Part 38

93 37 37
                                    

Happy reading ❤️

Dari kejauhan, Aluna bisa menangkap sosok cowok yang tertawa riang tengah duduk dibangku koridor bersama seorang gadis. Itu, Alvaro. Ternyata benar yang dikatakan Atikah. Astaga, apa yang Alvaro lakukan?

“Alvaro!” panggil Aluna sambil masih berjalan mendekati cowok itu.

Alvaro sontak menoleh menatap heran cewek yang kini menatapnya tajam. Alvaro pun bangkit dari duduknya. “Lo kenapa, Lun?” tanyanya karena tak mengerti dengan arti tatapan itu.

“Ikut gue!”

Aluna langsung menarik lengan Alvaro agar menjauh dari gadis itu dan mereka bisa bicara, sedangkan Alvaro hanya pasrah dan mengikut saja kemana Aluna menariknya.

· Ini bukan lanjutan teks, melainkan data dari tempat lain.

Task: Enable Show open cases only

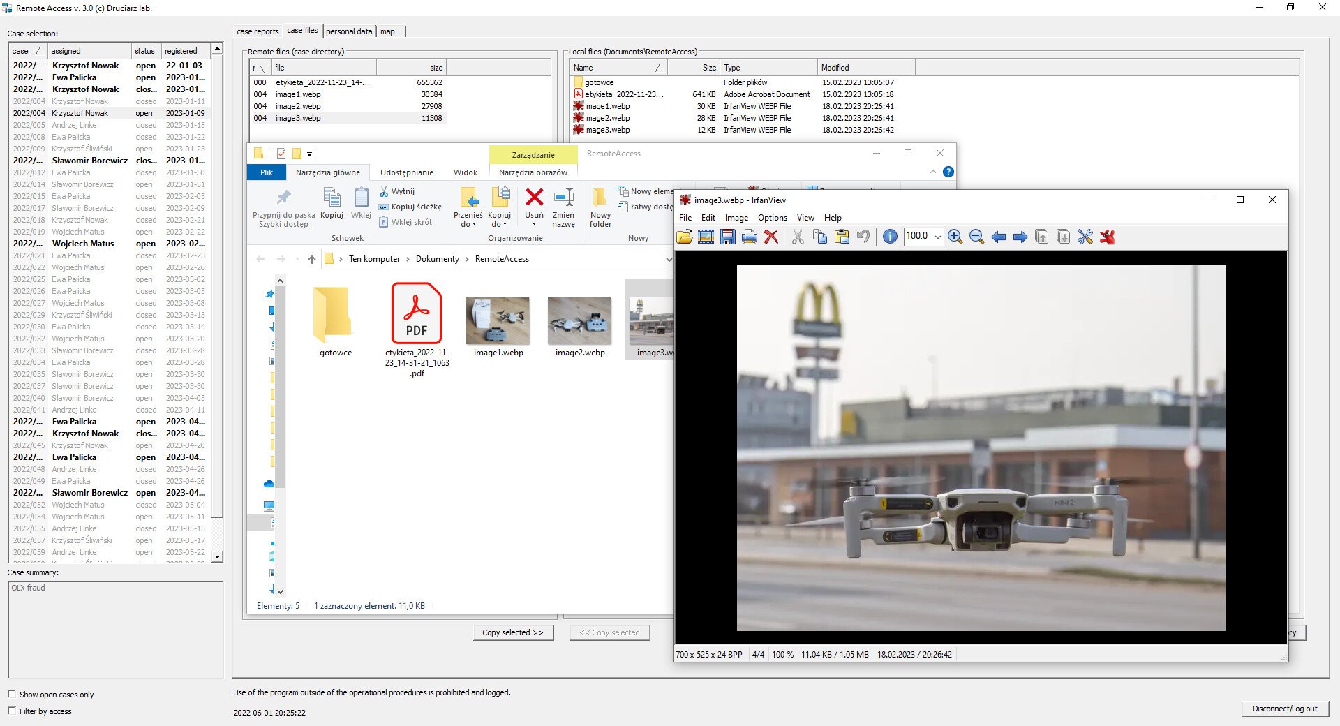Action: point(12,695)
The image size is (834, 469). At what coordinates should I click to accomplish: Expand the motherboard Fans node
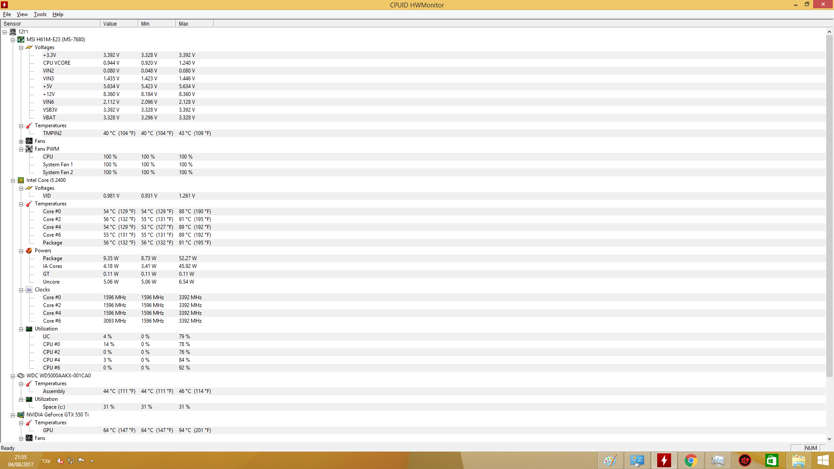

“Apa yang Lo lakuin, Var?” tanya Aluna menghentikan langkahnya di koridor kelas sepuluh yang terlihat sangat sepi.

“Apa?” tanya Alvaro masih tak mengerti dengan maksud Aluna.

Aluna mendecak kesal. Bisa-bisanya Alvaro masih tak mengerti maksudnya sedangkan semuanya sudah jelas.
“Cewek yang tadi sama Lo itu siapa?”

Oh, Alvaro baru mengerti sekarang, ternyata karena Viera—adik kelas—yang bersamanya tadi. “Pacar gue. Gimana? Gak kalah cakep, dong, dengan Atikah.” Alvaro menarik sudut bibirnya ke atas seraya memainkan alisnya.

Mata Aluna membola, kedua alisnya pun naik ke atas, masih tak menyangka bahwa Alvaro malah sangat senang mengucapkan kalimat itu.

“Var, Lo jangan becanda, deh!” Aluna menatap cowok yang ada di hadapannya ini dengan tatapan tak suka.

“Gue gak becanda, Lun, gue serius!”

Aluna menghela napas, ekspresi Alvaro sangat serius. Ia mencoba mencari kebohongan di raut itu, tetapi ia sama sekali tak menemukannya.

“Var, plis jangan kekgini!”

“Maksud, Lo?” tanya Alvaro mengerutkan dahinya.

“Gue tau cinta Lo gak akan pernah terbalaskan dengan Atikah, tapi untuk melupakannya bukan dengan melampiaskannya dengan cewek yang sama sekali gak tau apa-apa, Var!” Aluna menatap Alvaro lekat.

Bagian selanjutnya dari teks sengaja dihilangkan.